Return every line in the entries below where the word "computer" shows up.

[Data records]
◇ ◇ ◇ ◇ ◇ ◇ ◇

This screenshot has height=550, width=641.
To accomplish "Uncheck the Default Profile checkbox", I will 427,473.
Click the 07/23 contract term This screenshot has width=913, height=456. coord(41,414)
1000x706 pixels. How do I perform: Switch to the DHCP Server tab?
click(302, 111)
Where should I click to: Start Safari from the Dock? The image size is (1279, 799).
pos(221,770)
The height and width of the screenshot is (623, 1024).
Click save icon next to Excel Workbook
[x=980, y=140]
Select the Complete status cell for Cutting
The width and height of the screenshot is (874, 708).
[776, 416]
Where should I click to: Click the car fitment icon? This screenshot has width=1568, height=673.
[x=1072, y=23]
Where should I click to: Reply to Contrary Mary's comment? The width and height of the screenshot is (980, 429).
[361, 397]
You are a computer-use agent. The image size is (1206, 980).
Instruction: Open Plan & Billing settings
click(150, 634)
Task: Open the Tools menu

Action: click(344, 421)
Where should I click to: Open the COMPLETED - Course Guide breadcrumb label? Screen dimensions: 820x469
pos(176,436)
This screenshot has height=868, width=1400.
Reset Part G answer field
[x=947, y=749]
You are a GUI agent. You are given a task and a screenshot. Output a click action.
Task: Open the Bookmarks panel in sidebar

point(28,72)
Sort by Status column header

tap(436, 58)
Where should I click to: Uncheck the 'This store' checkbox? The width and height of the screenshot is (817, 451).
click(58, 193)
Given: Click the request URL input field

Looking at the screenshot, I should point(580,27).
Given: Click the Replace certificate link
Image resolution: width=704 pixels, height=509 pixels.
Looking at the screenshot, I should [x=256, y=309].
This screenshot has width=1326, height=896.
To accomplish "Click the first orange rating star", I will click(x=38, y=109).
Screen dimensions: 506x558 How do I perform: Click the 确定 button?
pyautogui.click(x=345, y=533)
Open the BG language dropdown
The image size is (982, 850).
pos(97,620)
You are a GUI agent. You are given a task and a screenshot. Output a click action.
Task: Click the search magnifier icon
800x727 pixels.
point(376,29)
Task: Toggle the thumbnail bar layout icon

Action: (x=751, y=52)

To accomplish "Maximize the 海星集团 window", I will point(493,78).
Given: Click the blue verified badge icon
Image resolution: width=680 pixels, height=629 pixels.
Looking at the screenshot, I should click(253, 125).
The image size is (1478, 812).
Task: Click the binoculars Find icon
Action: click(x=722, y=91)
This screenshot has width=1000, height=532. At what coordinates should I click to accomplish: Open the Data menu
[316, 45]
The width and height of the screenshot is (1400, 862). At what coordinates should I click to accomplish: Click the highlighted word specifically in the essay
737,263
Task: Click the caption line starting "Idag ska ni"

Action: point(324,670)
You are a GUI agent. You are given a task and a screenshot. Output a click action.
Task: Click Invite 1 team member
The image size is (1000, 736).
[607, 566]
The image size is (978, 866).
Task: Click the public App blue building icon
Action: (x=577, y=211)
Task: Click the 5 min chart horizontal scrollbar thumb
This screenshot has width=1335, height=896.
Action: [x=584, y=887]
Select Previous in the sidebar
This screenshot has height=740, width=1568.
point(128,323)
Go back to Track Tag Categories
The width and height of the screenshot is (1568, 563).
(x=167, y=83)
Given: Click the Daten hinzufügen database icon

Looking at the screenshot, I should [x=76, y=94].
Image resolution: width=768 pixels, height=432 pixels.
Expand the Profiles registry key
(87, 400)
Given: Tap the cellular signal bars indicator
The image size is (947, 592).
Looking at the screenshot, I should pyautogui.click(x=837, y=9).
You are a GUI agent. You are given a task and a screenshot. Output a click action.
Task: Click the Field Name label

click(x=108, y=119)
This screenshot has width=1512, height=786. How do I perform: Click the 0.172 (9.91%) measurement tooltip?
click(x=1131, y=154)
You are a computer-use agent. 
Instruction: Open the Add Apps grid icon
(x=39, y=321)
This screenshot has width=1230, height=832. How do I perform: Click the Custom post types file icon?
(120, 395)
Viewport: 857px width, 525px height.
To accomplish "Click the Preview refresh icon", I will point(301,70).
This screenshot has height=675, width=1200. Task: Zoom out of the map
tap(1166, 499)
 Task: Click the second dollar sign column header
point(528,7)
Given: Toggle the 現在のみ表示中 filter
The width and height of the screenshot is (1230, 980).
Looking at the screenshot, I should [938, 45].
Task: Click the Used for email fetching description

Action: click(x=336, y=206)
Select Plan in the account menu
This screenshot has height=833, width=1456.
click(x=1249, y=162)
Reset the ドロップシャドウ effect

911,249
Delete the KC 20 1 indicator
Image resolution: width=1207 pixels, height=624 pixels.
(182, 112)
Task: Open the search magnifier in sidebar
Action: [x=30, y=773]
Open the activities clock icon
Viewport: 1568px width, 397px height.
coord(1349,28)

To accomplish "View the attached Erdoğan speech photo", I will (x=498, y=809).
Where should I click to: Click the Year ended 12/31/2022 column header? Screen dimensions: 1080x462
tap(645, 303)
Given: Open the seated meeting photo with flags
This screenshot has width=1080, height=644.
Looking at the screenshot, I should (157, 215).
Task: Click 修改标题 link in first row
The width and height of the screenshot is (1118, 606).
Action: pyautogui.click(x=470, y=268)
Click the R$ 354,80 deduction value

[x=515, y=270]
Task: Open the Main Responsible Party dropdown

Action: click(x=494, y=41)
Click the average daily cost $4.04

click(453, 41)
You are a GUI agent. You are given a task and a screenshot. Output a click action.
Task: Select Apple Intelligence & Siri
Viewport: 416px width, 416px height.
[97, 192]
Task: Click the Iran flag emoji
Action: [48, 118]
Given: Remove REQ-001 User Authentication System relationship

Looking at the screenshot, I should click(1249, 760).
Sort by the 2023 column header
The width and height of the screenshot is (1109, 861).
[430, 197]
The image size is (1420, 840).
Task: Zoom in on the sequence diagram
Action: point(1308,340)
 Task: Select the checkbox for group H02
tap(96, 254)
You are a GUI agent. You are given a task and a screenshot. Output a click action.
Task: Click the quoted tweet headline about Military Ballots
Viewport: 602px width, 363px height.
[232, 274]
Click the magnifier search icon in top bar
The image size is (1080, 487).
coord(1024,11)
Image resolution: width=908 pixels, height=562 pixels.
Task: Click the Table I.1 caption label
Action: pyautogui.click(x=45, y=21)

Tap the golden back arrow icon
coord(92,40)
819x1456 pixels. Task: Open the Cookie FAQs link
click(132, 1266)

◇ ◇ ◇ ◇ ◇ ◇ ◇

→ Expected output
You are a computer-use agent. The image size is (1206, 980).
You are a computer-use agent. 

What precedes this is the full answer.